Burladinger Bürgermeister drückt "Gefällt mir" für Partei-Chefin Frauke Petry. Zustimmung für Gemeinschaft "Merkel muss weg".

Burladingen - Unkommentiert hat Bürgermeister Harry Ebert seit Januar verschiedene Posts, Slogans und Wahlplakate der AfD auf seinem Facebook-Profil geteilt. Offenbar sympathisiert Ebert mit den Rechtskonservativen, während Trigema-Chef Grupp sich den Grünen zuwendet.

Erst in der vergangenen Woche hatte der Burladinger Trigema-Chef Wolfgang Grupp landesweit ein mittleres politisches Erdbeben ausgelöst, als er öffentlich bekannte, bei der Landtagswahl diesmal den Grünen seine Stimme geben zu wollen. Derweil scheint Bürgermeister Harry Ebert eher mit der neuen rechtskonservativen Partei zu sympathisieren. Mal geht es um Asylbewerber, die die Taxifahrt zum Arzt angeblich bezahlt bekommen, mal um die Durchwinke-Politik der Balkanländer in der Flüchtlingsfrage, dann wieder darum, dass die Bundestagsfraktion der Linken den ehemaligen Terroristen Christian Klar beschäftigt. Ebert teilt und liked sei Januar eifrig, was die AfD dazu zu sagen hat und in dem sozialen Netzwerk Facebook veröffentlicht.

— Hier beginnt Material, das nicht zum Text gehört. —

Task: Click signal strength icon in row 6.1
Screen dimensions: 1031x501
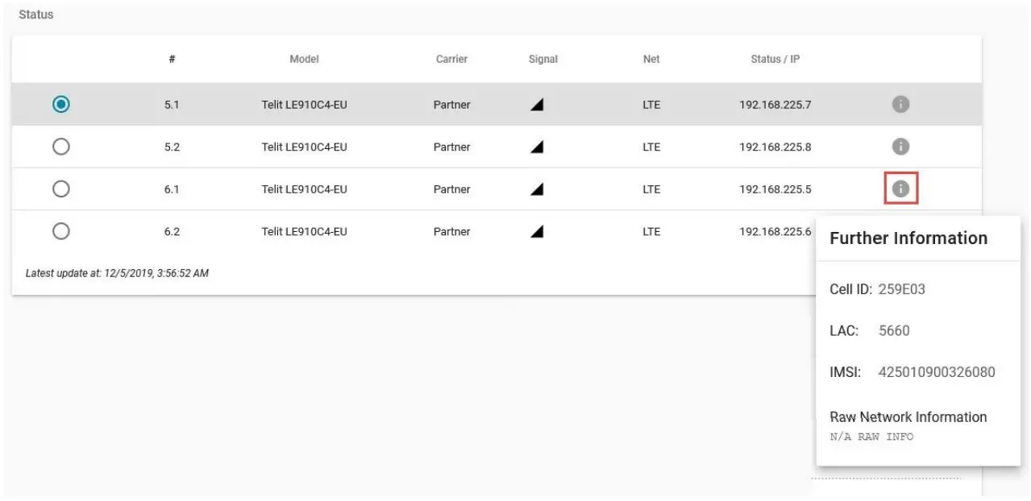Action: coord(537,189)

Frauke Petry bekommt sein "Gefällt mir"

Geliked, also mit einem aufrechten Daumen versehen, hat der ehemalige Polizist Ebert da nicht nur das Profil der AfD-Chefin Frauke Petry. Der Burladinger Rathauschef signalisierte mit einem Like auch Zustimmung mit der Facebook-Gemeinschaft "Merkel muss weg". Als eine von 19.882 Personen, denen diese Gemeinschaft auch gefällt.

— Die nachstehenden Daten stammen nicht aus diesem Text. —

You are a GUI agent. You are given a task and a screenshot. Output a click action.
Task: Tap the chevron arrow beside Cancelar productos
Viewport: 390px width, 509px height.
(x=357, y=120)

Sehen können die auf Eberts Profil geteilten AfD-Inhalte allerdings nur jene Personen, die mit ihm auf Facebook befreundet sind. "Es handelt sich um mein privates Facebook-Profil und ich will keine Stellungnahme dazu abgeben", kommentiert der Burladinger Bürgermeister gegenüber unserer Zeitung.

Der Sprecher der Freien Wähler im Burladinger Gemeinderat, Alexander Schülzle, betont: "Jeder hat das Recht auf freie Meinungsäußerung. Ich bin auch deswegen bei den Freien Wählern, weil ich finde, man sollte strikt trennen zwischen Kommunal- und Bundes- oder Landespolitik."

Der Burladinger Bürgermeister ist zwar parteilos, errang sein Amt aber im Jahre 1999 vor allem mit Unterstützung der CDU, die in der ehemaligen Textilhochburg sehr stark ist und derzeit die Hälfte der Gemeinderatssitze innehat. Diese Polit-Liaison währte allerdings nur kurz. Einige Zeit danach war Ebert Mitglied der Freien Wähler, saß auch für deren Fraktion im Kreistag, ließ sich dann aber nicht mehr aufstellen.

In die Kritik geriet Ebert immer wieder, weil er sich nach Meinung einiger Bürger nicht entschieden genug vom rechten Rand distanzierte. So wie im vergangenen Jahr, als am Burladinger Kino Nazi-Schmierereien auftauchten. Während die Vereine und Verbände sich mit dem Kinobetreiber solidarisierten und geschlossen den Film über den Hitler-Attentäter Georg Elser besuchten, die Gemeinderatsfraktionen Statements abgaben und das Kino demonstrativ unterstützten, hüllte sich der Rathauschef zunächst in Stillschweigen und gehörte auch nicht zu jenen, die das Lichtspielhaus öffentlichkeitswirksam besuchten.

In einem Interview, das er einige Wochen später dem Schwarzwälder Bote gab, sprach der 54-Jährige davon, dass es "den braunen Spinnern" in die Karten spiele, wenn man sich durch derlei Aktionen provozieren und schockieren ließe. Er selber habe sich dazu entschieden, sie zu ignorieren. Dass Burladingen wegen Nazi-Schlägereien und Schmierereien regelmäßig auch landesweit Schlagzeilen macht, deklarierte Ebert zu einem "Problem der Sensationspresse".

Ebert wurde im März vergangenen Jahres bei einer Wahlbeteiligung von 28,2 Prozent mit 83 Prozent der Stimmen für eine dritte Amtsperiode wiedergewählt.